Start of PASSAGE
St. Thomas' teaching that the Church cannot be right theologically and wrong scientifically remains. There can be no contradiction between faith and science because truth is one: the truth of the supernatural world and the truth of the natural world cannot conflict. We find the same principle in the documents of Vatican II as well as in the Catechism of the Catholic Church: Methodical research in all branches of knowledge, provided it is carried out in a truly scientific manner and does not override moral laws, can never conflict with the faith, because the things of the world and the things of faith derive from the same God (CCC, 159).
What we believe by faith is based on divine authority so the truths of the faith are of the highest certitude. Sometimes through wrong reasoning we arrive at some conclusion which is opposed to our faith and we are tempted to reject some higher divine truth.
St. Thomas teaches that we cannot pick and choose, otherwise we are no longer Catholics: He who adheres to the teaching of the Church, as to an infallible rule, assents to whatever the Church teaches; otherwise if, of the things taught by the Church, he holds what he chooses to hold, and rejects what he chooses to reject, he no longer adheres to the teaching of the Church as to an infallible rule, but to his own will.
There can be no such thing as faith in some truths only: To reject any article of the faith is to reject the faith itself.
Clearly the study of St. Thomas is most relevant to modern man if he is to see the convergence of faith and reason in the one truth. It is not surprising that the Church has consistently stressed the necessity of studying St. Thomas: The words of the council are clear: the Fathers saw that it is fundamental for the adequate formation of the clergy and of Christian youth that it preserve a close link with the cultural heritage of the past, and in particular with the thought of St. Thomas; and that this, in the long run, is a necessary condition for the longed for renewal of the Church (Centenary of Aeterni Patris).
The notion of commitment involving both mind and heart is very close to St. Thomas' notion of faith.
He teaches that both intellect and will are involved in the virtue of faith. There must be knowledge because, obviously, Of the unknown there is no desire. However, faith without love is dead faith. It is possible to make an act of faith without having charity. Through charity the act of faith is made perfect and becomes living faith.
The splendid intellect of St. Thomas led him to explain and defend clearly and logically the truths of the faith. Yet, having given his explanation of the mystery which the Church most appropriately calls transubstantiation (Paul VI, Credo of the People of God), he exclaims in the Pange Lingua:
Through his word...
the golden wheat became his flesh,
Wine of the grape his sacred blood.
End of PASSAGE
Start of SOURCE MATERIAL
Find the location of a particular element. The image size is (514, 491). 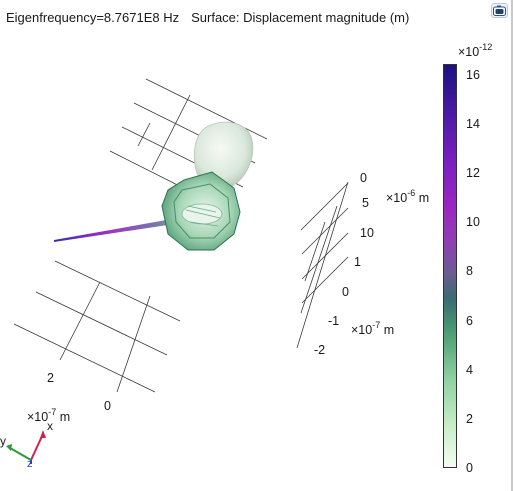

mesh-disk is located at coordinates (201, 211). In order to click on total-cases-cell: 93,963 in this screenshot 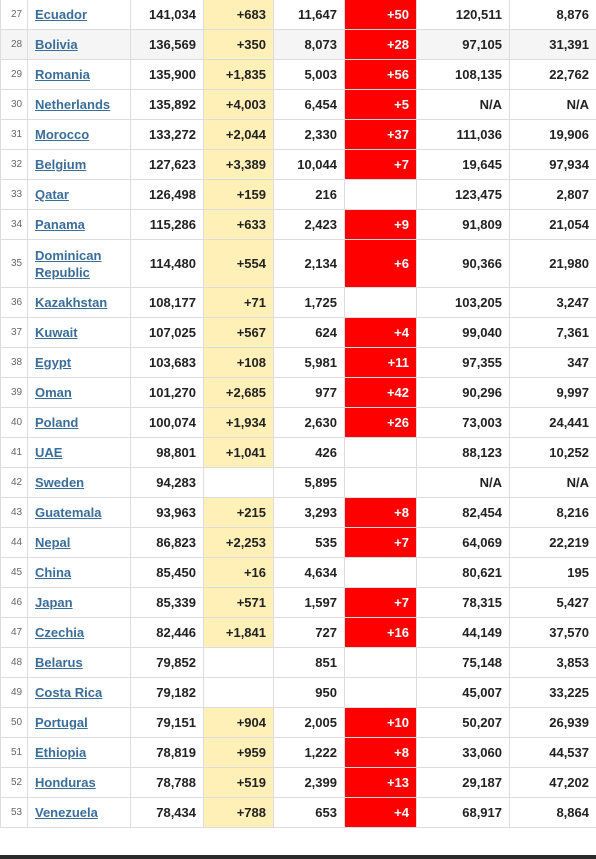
End of SOURCE MATERIAL
TASK OBJECTIVE:
Revise the passage on St. Thomas and faith above by writing out everything from "There can be no such" down to "notion of faith.", with "clergy" changed to "priesthood".

ANSWER TO THIS TASK:
There can be no such thing as faith in some truths only: To reject any article of the faith is to reject the faith itself.
Clearly the study of St. Thomas is most relevant to modern man if he is to see the convergence of faith and reason in the one truth. It is not surprising that the Church has consistently stressed the necessity of studying St. Thomas: The words of the council are clear: the Fathers saw that it is fundamental for the adequate formation of the priesthood and of Christian youth that it preserve a close link with the cultural heritage of the past, and in particular with the thought of St. Thomas; and that this, in the long run, is a necessary condition for the longed for renewal of the Church (Centenary of Aeterni Patris).
The notion of commitment involving both mind and heart is very close to St. Thomas' notion of faith.